Exam Tip: Look for conditions involving skin contact, granulomas, or solid organ rejection.

  • The Tuberculin (PPD / Mantoux) Test:

    • The classic prototype. Purified protein derivative (PPD) of M. tuberculosis is injected intradermally.

    • If the patient has been previously sensitized (has memory Th1 cells from prior TB infection or BCG vaccine), a firm, red induration peaks at 48-72 hours due to macrophage accumulation.

  • Contact Dermatitis:

    • Caused by environmental chemicals (e.g., Urushiol in poison ivy/oak, Nickel in jewelry).

    • These chemicals act as haptens—they are too small to cause a reaction alone, but bind to host skin proteins to become immunogenic. Result: Vesicular, highly pruritic (itchy) rash at the site of contact 2-3 days later.

  • Granulomatous Diseases:

    • Tuberculosis, Leprosy, Sarcoidosis, and Crohn's disease.

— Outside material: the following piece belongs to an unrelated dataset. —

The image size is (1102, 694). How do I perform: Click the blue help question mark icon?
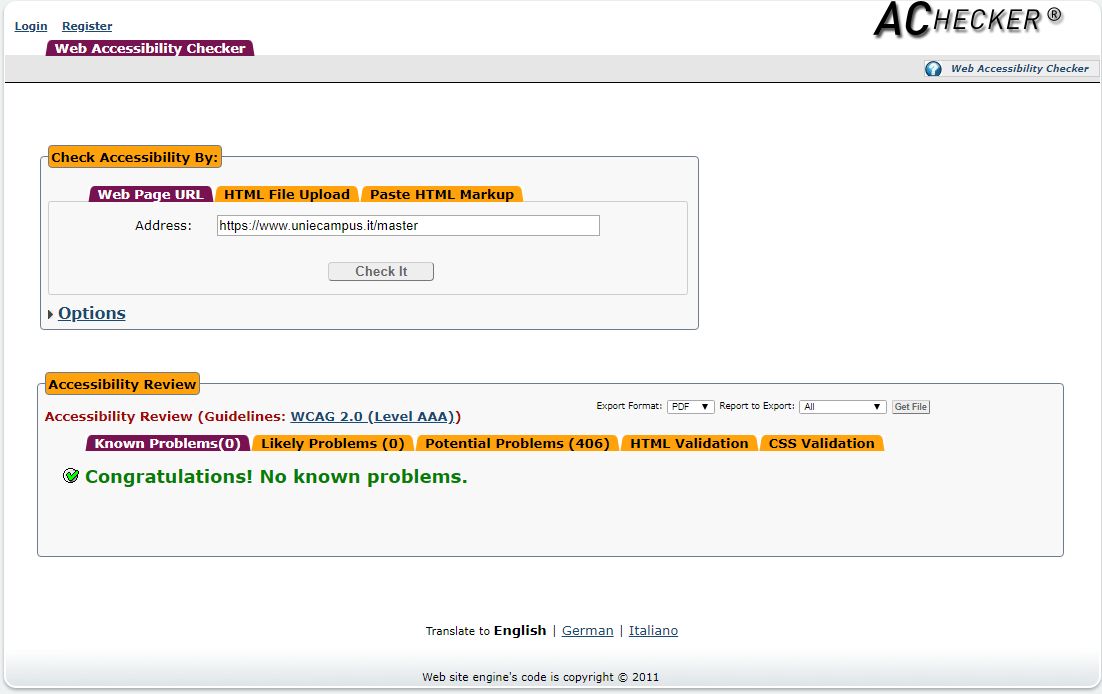[933, 69]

These all involve chronic Type IV reactions leading to tissue remodeling and granuloma formation.

  • Autoimmune Diseases:

    • Type 1 Diabetes Mellitus: CD8+ T cells destroy the insulin-producing beta cells in the pancreas.

    • Multiple Sclerosis: Th1 and Th17 cells attack the myelin sheath in the central nervous system.

    • Hashimoto Thyroiditis: T-cell mediated destruction of thyroid tissue.